*Try it:* Go through the data and count each line that has the string "pixels". Give that count alone.

*The input:*
========================================================================

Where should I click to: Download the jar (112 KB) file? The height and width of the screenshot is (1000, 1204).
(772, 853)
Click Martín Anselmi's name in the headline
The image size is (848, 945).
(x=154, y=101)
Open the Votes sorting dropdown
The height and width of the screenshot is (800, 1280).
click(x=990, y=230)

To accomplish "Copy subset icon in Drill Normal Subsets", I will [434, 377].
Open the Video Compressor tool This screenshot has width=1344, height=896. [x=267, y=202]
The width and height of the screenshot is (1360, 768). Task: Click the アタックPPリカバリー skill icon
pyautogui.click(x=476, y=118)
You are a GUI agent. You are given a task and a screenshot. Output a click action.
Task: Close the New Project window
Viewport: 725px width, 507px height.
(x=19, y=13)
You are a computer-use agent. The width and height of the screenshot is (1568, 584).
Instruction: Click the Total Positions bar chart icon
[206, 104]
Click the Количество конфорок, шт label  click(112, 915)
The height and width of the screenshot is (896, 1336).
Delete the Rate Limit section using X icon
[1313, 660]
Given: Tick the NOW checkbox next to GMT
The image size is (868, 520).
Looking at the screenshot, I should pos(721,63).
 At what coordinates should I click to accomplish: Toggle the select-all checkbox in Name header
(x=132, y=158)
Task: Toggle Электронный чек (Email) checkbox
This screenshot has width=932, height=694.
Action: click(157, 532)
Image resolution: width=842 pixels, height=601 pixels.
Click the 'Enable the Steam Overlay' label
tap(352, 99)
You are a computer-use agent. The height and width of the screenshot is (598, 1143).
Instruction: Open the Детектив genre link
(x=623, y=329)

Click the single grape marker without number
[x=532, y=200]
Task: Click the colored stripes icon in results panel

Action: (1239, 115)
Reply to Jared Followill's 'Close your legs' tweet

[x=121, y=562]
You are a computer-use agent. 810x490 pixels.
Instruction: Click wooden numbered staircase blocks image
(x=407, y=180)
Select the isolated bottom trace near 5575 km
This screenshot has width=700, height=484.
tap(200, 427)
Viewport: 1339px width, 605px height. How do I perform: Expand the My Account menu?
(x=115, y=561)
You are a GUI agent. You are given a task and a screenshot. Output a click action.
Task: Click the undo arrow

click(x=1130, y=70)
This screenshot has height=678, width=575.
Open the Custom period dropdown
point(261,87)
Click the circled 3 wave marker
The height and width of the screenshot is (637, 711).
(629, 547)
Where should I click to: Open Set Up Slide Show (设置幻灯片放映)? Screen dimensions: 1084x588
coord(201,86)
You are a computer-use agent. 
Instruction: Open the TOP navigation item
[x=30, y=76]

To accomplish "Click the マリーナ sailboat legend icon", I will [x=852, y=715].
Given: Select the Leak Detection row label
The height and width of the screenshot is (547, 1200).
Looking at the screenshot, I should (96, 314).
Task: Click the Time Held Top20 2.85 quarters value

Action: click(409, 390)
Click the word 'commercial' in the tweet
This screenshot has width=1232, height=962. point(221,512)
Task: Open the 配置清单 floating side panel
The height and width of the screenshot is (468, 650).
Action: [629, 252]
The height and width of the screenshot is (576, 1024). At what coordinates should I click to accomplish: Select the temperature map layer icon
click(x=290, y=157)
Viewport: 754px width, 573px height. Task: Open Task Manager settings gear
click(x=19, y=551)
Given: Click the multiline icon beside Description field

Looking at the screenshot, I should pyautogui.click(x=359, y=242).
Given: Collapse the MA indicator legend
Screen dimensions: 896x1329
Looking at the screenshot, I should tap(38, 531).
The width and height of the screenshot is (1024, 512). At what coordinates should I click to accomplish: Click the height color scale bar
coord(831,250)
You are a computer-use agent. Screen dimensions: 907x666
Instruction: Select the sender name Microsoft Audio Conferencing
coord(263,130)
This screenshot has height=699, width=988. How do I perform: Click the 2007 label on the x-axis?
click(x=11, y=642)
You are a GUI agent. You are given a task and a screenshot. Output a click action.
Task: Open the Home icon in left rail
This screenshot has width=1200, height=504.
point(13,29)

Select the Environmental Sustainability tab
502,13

========================================================================

*Solution:* 2